The Court stated that the data sharing provisions in the Act breached the right to a private and family life under article 8 of the European Convention on Human Rights.
It also ruled that it had to be made clear that any advice offered by a named person is entirely optional.
CARE (Christian Action Research & Education), who was also part of the legal action has called the scheme "creepy".
CARE for Scotland Director, Dr Stuart Weir said: "The writing's been on the wall for the flawed Named Person scheme for some time and today's decision did feel inevitable, although it has been long overdue.
"We wholeheartedly support measures to protect vulnerable young people, but from the start we have been concerned about the potential for the Named Person scheme to undermine the rights of parents to raise their children in accordance with their values and beliefs."
Simon Calvert, deputy director for the Christian Institute, told Premier the scheme raised concerns for Christians because they were afraid there would be a clash of values.
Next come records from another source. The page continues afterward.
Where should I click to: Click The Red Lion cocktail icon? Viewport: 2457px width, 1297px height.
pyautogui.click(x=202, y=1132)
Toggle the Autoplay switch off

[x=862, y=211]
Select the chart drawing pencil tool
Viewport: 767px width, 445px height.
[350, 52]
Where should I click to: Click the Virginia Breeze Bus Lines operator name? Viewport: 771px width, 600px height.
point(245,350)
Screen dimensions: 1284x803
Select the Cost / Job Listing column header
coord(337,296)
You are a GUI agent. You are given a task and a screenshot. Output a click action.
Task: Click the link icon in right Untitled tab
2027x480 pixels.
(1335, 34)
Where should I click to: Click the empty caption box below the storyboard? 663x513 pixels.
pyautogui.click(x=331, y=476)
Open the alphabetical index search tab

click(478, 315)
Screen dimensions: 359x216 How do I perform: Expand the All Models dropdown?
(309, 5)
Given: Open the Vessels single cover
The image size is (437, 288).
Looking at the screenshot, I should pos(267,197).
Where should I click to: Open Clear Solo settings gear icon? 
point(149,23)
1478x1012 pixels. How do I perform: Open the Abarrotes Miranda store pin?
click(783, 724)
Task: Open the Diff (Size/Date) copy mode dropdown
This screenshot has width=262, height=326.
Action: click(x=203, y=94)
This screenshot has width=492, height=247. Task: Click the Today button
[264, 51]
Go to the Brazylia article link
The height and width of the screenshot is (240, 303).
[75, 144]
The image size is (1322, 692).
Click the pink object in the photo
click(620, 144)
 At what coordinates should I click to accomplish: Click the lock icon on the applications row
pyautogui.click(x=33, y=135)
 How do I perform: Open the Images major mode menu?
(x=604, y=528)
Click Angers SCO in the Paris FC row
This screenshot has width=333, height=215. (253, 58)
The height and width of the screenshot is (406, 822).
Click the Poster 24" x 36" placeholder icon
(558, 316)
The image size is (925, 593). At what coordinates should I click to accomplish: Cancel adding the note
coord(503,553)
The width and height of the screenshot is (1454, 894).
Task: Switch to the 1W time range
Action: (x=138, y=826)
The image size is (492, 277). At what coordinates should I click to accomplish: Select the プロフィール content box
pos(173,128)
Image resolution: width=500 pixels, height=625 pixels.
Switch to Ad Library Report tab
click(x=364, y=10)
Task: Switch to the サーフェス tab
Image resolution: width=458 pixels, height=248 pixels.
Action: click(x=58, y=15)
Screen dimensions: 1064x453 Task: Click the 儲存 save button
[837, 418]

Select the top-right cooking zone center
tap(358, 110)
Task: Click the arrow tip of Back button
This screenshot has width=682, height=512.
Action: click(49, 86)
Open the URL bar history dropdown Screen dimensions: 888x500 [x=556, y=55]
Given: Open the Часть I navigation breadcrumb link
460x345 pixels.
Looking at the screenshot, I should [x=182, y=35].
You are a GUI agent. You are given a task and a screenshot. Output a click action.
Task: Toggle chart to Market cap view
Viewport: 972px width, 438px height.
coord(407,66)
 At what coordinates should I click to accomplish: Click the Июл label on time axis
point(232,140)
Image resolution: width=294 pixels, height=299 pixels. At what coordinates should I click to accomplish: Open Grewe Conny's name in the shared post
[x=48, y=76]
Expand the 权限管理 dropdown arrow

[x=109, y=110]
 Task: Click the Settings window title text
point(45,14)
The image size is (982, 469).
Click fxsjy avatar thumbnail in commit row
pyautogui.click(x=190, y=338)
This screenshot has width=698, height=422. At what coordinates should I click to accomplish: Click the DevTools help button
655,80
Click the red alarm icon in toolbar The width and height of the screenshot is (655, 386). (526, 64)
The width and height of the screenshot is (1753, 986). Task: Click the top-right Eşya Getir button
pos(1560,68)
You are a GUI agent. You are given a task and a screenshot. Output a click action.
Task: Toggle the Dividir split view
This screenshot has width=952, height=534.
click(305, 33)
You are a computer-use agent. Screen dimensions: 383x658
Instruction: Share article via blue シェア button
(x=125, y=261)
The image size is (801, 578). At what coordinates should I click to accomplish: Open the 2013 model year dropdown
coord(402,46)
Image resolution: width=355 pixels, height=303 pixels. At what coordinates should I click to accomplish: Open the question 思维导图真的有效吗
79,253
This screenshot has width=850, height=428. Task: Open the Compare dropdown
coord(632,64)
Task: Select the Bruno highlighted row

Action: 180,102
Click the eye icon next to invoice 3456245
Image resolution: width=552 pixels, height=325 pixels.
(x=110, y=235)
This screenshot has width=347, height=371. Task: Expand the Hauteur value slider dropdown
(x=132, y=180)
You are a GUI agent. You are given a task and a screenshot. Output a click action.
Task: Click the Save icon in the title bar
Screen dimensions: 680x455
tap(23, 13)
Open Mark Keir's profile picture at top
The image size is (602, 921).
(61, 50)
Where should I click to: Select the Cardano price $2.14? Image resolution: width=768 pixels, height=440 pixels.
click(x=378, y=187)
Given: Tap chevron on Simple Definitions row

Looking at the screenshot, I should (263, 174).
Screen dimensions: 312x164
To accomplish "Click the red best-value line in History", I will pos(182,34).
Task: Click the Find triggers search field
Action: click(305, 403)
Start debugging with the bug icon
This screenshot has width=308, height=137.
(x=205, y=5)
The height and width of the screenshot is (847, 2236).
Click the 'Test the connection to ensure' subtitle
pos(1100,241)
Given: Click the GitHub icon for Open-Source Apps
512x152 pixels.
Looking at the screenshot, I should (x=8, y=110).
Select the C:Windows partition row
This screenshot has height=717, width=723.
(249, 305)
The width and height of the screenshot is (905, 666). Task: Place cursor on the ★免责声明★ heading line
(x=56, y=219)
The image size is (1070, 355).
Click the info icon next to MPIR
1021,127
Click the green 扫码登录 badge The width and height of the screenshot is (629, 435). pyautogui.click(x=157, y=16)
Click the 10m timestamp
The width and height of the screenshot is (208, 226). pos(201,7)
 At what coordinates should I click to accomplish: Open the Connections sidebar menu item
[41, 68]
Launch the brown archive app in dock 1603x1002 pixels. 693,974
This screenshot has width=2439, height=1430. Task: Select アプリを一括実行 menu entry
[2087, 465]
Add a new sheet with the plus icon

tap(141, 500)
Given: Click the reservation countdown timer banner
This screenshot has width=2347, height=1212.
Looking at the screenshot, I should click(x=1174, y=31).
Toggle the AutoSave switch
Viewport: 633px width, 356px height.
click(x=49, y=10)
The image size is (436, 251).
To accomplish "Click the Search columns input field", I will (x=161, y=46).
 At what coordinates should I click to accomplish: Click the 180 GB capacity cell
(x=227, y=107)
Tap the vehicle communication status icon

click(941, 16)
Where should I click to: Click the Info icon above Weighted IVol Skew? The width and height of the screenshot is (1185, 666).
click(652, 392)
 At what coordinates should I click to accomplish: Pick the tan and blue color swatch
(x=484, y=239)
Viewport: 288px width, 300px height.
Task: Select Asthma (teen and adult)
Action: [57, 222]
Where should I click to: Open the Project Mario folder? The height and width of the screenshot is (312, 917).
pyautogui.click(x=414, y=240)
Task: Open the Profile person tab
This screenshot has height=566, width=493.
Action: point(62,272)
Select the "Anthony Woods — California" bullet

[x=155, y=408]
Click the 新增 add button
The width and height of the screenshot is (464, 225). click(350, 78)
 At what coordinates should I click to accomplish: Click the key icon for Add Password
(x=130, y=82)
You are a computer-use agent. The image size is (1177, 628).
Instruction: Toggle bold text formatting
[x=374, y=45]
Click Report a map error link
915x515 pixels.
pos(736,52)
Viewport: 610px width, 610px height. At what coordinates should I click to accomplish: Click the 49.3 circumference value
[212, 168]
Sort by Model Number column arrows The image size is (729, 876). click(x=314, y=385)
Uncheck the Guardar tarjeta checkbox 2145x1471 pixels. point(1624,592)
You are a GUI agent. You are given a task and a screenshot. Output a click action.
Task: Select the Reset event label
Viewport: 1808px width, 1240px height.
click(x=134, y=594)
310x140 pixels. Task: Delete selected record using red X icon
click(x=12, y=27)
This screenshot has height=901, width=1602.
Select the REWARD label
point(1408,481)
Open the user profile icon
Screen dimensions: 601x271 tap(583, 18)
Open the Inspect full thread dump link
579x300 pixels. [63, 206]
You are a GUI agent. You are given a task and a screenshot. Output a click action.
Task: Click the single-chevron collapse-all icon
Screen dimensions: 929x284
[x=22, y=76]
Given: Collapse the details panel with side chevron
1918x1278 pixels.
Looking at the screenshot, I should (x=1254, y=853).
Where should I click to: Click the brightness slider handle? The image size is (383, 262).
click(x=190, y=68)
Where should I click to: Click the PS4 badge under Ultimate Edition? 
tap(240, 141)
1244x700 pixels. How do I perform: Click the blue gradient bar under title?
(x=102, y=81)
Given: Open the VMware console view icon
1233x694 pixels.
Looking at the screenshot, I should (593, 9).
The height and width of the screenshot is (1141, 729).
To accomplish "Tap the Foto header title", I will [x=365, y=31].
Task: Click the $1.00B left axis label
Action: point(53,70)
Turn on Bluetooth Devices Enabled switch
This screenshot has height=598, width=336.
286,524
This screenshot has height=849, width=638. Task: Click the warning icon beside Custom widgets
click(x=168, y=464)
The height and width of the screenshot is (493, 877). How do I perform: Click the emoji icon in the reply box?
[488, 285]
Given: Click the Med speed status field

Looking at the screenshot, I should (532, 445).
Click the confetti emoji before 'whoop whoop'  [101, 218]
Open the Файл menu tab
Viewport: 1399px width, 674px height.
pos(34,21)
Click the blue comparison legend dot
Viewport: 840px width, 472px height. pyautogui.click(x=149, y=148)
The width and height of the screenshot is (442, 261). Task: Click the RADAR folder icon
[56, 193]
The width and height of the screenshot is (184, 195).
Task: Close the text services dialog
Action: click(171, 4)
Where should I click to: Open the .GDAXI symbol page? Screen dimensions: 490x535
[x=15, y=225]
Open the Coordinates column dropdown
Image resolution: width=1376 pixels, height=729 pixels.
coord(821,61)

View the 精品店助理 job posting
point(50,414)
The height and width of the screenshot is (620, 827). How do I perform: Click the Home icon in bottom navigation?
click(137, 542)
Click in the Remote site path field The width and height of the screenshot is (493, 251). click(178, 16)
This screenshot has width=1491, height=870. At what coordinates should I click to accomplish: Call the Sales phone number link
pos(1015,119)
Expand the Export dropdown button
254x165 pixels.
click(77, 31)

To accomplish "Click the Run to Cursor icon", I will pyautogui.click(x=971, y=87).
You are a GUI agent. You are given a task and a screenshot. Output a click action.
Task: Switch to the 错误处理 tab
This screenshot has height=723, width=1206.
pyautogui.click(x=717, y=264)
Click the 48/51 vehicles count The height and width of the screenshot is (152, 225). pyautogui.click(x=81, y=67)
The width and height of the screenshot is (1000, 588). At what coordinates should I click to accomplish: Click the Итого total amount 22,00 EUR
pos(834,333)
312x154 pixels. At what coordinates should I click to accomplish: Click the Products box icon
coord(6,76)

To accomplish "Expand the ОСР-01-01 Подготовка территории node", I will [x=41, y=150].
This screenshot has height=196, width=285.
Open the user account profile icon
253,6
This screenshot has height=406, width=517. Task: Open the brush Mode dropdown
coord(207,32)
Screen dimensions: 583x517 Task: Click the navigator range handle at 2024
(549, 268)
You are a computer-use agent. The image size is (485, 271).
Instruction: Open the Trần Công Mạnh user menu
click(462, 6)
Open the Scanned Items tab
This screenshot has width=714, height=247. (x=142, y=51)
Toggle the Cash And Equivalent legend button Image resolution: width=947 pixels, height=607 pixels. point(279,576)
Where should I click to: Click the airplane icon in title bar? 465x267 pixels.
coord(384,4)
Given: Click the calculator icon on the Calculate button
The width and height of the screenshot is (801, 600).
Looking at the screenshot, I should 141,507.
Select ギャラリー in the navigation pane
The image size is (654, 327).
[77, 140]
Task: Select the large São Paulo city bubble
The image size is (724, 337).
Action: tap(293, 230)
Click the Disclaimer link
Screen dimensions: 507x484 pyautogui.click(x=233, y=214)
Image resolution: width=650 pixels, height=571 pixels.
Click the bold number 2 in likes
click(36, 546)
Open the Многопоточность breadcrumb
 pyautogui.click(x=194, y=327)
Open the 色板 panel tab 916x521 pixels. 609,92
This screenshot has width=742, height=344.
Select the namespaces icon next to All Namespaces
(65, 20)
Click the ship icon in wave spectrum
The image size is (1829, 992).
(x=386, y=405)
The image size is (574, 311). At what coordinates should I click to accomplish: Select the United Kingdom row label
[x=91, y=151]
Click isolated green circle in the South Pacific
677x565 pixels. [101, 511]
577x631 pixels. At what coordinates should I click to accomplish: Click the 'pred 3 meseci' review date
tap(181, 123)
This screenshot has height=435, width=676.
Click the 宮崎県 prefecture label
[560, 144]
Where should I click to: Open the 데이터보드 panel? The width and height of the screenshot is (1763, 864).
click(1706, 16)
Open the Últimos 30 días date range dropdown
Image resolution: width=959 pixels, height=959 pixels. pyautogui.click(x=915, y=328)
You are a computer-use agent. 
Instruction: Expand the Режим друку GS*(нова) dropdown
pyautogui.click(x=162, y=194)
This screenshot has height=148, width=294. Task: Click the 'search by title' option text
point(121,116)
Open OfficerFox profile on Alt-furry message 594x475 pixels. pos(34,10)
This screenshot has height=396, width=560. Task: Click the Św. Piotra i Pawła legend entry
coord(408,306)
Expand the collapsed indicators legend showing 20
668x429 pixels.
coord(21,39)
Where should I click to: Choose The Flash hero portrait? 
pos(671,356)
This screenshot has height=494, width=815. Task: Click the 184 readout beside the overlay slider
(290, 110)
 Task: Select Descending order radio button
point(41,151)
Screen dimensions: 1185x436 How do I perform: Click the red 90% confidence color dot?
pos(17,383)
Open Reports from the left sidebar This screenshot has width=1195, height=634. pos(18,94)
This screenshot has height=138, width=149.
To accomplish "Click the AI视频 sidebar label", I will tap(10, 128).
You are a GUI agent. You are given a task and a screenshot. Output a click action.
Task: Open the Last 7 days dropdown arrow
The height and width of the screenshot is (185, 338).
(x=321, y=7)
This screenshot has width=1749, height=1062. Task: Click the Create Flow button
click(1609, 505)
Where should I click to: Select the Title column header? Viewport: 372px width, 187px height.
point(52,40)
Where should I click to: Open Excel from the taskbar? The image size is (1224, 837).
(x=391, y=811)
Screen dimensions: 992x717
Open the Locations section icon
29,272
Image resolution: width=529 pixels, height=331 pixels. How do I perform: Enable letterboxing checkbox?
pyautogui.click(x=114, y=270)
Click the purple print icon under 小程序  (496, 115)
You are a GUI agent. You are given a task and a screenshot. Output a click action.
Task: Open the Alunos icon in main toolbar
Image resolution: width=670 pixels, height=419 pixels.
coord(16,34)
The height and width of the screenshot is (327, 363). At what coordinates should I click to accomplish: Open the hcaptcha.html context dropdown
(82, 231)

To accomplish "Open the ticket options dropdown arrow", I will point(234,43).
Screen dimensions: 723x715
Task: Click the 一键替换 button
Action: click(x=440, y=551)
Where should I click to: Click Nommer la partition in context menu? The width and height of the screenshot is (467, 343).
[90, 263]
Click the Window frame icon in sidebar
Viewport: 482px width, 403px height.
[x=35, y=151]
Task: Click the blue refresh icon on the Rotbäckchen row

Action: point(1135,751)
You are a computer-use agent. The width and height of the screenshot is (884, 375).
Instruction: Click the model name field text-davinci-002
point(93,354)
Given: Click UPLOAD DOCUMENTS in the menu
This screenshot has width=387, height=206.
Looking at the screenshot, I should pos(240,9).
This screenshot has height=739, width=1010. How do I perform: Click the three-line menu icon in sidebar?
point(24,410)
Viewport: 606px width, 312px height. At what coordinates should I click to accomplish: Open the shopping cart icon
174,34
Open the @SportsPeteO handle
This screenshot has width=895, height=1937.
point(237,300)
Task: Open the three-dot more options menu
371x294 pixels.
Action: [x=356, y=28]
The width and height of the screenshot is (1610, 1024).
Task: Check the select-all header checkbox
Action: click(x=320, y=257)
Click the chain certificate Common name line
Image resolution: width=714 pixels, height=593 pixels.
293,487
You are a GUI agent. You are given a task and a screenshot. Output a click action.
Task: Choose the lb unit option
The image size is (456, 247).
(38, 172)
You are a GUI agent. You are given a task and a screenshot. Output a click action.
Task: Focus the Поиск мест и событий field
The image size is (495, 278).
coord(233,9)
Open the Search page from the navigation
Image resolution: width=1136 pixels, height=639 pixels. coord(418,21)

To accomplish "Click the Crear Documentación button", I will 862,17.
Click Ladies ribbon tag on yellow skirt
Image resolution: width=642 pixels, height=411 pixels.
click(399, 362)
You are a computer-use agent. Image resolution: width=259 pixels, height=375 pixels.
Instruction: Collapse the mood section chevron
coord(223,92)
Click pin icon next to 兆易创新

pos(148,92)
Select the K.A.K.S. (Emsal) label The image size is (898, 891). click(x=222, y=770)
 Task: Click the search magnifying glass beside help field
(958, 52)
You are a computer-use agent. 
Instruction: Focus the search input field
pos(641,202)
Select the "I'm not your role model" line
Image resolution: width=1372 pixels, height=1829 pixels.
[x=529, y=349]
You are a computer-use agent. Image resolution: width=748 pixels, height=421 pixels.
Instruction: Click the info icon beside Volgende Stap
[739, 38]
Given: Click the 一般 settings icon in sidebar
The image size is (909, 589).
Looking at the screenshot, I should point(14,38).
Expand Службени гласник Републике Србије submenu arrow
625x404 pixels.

"Christians in Scotland felt that because they have a value system which is different from that which is held by many people, and which is sometimes regarded as controversial by people who can be hostile to them, there was concern that 'Named Person' might interfere in decisions like taking children to church on a Sunday morning rather than letting Johnny go to football practice as he wanted."
Calvert said the role the government should play when it comes to children is providing education and good social services for families who ask for help, and only intervene when a child is clearly at risk of significant harm.